=== Begin Enclosure ===

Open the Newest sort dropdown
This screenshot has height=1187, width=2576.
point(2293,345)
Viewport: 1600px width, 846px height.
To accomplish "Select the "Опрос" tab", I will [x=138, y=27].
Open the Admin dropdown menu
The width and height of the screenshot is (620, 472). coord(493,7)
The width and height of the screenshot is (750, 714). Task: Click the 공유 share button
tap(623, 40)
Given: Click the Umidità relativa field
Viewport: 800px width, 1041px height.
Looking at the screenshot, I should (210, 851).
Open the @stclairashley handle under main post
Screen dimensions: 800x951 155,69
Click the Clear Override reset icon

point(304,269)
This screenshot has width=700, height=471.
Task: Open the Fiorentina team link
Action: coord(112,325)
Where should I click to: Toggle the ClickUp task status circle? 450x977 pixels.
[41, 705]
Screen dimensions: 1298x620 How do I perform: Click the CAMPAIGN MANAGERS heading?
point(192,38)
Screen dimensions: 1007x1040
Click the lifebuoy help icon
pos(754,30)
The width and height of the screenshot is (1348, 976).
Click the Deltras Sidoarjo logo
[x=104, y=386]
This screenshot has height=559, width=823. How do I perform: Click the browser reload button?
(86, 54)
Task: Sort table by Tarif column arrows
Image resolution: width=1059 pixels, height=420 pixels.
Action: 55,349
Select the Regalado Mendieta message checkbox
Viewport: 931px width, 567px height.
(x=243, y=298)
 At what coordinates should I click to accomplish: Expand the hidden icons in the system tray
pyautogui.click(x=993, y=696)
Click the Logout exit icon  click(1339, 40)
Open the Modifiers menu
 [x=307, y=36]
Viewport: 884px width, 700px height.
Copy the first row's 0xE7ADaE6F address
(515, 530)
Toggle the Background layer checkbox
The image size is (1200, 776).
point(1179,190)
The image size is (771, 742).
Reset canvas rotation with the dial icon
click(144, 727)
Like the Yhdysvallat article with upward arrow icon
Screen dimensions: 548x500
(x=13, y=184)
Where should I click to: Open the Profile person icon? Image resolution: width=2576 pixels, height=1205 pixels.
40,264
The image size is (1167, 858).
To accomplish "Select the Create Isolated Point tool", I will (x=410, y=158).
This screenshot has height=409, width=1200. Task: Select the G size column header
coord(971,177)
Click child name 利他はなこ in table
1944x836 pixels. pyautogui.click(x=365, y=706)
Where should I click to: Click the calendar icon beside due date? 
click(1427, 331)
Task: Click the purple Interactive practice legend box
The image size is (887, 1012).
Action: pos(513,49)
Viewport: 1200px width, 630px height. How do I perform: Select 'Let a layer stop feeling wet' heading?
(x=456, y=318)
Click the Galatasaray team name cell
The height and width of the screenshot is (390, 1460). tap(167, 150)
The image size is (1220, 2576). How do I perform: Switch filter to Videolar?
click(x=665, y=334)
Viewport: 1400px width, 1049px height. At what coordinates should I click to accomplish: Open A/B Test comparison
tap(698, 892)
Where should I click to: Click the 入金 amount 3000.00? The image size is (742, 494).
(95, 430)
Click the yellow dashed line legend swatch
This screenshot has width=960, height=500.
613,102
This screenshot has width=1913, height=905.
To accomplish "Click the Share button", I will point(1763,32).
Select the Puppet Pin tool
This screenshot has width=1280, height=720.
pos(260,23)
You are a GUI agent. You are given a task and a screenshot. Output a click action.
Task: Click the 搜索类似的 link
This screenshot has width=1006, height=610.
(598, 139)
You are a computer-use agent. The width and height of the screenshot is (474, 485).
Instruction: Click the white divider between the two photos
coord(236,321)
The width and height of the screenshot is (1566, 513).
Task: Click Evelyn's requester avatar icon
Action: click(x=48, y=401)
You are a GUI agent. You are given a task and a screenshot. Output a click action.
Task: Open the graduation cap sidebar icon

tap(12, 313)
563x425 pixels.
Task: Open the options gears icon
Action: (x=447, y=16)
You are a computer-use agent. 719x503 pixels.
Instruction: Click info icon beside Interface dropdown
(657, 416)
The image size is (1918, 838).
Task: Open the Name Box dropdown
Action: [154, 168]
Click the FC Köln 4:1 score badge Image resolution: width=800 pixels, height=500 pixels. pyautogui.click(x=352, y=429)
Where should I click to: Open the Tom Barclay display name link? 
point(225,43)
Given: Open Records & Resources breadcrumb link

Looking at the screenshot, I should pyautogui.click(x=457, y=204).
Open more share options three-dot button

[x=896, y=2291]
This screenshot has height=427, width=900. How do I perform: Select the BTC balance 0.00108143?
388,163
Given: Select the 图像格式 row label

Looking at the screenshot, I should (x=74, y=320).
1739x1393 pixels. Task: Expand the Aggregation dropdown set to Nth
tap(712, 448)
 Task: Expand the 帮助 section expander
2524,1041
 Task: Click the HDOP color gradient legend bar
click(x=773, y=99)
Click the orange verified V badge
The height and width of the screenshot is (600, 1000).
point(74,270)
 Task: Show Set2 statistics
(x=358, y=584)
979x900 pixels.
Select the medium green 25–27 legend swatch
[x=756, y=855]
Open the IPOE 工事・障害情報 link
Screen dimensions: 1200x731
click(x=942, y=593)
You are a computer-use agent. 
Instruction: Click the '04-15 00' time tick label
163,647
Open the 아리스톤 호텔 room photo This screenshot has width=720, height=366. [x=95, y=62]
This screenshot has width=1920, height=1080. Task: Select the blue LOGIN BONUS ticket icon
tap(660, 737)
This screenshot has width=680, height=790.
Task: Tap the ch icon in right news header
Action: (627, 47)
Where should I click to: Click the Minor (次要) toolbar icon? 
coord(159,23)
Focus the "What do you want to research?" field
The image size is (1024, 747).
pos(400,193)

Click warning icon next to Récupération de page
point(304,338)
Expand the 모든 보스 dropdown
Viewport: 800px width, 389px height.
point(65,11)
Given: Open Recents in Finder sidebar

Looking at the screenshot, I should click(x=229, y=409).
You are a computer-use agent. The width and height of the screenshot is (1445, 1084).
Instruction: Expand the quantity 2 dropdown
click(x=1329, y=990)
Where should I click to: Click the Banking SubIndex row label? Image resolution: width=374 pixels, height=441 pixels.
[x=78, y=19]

=== End Enclosure ===

*ABOUT THIS TASK*:
Look through the listing above and copy each line with the word "badge" in it.

*RESPONSE TO THE EXERCISE*:
Click the FC Köln 4:1 score badge Image resolution: width=800 pixels, height=500 pixels. pyautogui.click(x=352, y=429)
Click the orange verified V badge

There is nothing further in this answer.